I'd add that should the CCP start a conflict over Taiwan, Western support for Chinese aerospace programmes and airlines would vanish overnight. Lack of spares might just force Xi Jinping to find some other conveyance than his Air China 747-8I.
From 2012 even. I think Xi'll be fine.
As for the 737 Max, every major jurisdiction has re-certified the aircraft. Boeing majorly screwed up that programme, but fixed it, and FAA/EASA have cleared it for service, as have Asia-Pacific countries like India, Singapore, and Thailand. Why is CAAC holding out? Politics.
India, Singapore and Thailand, among others, take their cues from the FAA or the EASA. Very few countries have their own certification program. In fact it wasn't too long ago that EASA took the FAA's word at face value. Them certifying the plane means nothing, they're literally following the FAA's footsteps. (Still)

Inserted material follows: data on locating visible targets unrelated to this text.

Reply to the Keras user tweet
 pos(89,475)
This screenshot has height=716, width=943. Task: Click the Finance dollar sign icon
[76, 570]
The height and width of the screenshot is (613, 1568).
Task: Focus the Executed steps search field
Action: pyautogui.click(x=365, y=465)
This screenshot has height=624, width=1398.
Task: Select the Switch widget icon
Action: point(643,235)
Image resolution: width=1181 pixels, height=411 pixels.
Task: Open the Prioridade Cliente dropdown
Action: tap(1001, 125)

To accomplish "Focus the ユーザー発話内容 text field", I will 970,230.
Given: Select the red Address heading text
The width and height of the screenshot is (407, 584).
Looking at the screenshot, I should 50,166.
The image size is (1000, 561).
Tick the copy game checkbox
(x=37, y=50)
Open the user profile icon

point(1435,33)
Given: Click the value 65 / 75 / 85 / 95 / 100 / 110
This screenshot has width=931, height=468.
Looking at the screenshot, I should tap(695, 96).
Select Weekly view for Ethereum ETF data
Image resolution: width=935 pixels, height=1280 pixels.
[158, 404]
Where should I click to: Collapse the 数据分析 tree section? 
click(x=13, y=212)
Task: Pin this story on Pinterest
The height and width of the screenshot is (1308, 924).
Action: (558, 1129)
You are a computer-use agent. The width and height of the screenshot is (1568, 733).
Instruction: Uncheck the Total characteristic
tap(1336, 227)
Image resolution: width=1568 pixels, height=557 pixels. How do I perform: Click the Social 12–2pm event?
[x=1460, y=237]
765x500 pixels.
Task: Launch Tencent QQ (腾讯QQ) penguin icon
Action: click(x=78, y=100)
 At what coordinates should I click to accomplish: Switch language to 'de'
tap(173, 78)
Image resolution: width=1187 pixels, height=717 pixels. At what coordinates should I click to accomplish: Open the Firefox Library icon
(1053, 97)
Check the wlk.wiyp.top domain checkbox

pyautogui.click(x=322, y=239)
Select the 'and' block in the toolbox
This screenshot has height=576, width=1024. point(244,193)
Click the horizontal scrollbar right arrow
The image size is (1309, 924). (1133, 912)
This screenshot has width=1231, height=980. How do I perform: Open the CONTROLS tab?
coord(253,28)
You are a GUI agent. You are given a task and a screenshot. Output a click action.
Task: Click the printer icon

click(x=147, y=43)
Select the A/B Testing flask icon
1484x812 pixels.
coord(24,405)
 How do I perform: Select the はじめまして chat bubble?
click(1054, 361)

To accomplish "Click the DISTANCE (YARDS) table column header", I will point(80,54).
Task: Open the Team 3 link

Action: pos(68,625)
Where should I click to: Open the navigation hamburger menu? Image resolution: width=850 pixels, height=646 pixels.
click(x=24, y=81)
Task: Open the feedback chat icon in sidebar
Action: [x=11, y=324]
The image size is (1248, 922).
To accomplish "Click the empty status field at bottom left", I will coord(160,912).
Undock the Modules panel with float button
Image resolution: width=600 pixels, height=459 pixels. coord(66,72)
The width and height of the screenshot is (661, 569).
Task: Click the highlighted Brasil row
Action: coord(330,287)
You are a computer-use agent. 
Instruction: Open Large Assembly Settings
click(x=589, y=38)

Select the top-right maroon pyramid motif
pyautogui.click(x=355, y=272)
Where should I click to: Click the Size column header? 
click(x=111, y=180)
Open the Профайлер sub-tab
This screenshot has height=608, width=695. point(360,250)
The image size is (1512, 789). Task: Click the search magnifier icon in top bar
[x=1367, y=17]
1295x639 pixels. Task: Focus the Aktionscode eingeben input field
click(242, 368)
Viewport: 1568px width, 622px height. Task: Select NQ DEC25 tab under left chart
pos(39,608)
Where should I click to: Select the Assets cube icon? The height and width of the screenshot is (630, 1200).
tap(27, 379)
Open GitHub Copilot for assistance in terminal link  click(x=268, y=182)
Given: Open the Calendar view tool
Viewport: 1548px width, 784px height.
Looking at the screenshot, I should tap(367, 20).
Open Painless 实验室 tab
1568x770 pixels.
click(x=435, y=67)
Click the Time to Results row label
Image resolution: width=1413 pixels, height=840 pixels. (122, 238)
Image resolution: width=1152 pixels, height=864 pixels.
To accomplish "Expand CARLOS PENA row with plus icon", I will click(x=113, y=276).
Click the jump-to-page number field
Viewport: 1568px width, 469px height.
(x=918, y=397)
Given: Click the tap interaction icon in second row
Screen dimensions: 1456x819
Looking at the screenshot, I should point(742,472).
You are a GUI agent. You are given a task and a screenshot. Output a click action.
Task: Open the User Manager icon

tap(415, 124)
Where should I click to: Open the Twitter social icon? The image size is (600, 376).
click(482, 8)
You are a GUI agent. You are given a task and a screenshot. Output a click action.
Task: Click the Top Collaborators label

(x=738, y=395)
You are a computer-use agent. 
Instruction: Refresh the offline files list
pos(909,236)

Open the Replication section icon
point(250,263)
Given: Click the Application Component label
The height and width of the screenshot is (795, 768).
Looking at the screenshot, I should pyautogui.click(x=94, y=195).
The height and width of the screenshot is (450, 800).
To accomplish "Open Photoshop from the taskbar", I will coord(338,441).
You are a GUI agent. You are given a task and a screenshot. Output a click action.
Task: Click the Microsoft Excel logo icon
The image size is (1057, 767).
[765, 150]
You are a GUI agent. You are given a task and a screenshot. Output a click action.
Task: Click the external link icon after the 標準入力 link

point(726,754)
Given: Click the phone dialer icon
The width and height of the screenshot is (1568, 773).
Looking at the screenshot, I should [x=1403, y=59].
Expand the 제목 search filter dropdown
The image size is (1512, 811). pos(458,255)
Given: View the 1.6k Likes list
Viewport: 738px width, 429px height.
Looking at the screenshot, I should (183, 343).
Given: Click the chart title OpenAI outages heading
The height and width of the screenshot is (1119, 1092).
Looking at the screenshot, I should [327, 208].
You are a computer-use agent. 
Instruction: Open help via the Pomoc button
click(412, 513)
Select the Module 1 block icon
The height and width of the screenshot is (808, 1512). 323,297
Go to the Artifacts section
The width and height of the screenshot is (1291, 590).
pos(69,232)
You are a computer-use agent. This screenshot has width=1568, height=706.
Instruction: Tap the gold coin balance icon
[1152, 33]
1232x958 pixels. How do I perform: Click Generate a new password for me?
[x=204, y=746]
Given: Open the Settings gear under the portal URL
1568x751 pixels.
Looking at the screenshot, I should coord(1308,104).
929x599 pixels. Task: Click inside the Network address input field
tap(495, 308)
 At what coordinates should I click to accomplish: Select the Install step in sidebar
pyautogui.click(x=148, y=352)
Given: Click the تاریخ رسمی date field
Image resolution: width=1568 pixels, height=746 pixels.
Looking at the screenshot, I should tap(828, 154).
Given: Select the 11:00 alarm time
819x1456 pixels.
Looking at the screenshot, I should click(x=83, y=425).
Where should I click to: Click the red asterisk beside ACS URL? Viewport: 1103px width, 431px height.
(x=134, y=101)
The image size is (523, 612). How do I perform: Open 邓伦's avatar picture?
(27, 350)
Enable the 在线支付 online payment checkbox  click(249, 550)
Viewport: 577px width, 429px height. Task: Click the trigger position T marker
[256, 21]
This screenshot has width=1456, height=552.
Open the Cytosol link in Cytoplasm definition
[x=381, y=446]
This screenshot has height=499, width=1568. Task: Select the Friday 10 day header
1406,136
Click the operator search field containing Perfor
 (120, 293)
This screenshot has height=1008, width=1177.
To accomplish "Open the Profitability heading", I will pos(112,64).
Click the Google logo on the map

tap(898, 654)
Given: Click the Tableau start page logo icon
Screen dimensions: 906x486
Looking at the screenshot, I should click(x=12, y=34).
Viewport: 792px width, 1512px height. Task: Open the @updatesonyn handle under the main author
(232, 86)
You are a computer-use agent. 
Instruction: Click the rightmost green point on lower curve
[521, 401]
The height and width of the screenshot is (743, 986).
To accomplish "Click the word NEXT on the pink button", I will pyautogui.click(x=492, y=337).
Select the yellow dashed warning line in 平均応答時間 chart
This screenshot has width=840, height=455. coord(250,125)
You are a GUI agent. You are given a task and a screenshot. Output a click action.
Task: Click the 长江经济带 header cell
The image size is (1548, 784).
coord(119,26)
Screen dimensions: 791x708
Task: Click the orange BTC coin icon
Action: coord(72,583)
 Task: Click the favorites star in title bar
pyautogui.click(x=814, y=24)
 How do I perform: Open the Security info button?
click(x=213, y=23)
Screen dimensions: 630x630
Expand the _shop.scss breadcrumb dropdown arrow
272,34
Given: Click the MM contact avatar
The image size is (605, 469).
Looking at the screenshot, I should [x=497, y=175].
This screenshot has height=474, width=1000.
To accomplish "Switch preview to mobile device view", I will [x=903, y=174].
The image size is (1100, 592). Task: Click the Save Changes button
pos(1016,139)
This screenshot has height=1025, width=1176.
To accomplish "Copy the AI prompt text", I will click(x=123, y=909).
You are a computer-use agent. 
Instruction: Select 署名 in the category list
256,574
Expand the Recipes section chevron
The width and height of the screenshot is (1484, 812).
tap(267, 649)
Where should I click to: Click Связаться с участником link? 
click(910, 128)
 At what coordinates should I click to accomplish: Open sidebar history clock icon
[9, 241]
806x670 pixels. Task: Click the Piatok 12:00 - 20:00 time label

That CAAC is taking its time re-certifying the plane is not surprising. They were the first to ground the plane, through a lot of protest. Its not enough to say "oh, Boeing screwed up but they said they fixed it, so everything is A-OK!", because Boeing never admitted they screwed up until they had no other choice, and even then they didn't admit it for a very long time. Its not enough to accept the FAA's word, they lost all credibility the moment they supported Boeing when Boeing was lying, deflecting blame, and doing everything possible to worm their way out of this.
China was the first to ground the plane despite huge pressure from the western-led world, (and everyone claimed it was only politics back then too) but they were vindicated by the 20-month long (in the US) grounding. That CAAC haven't re-certified it isn't politics, that the FAA and EASA have is politics.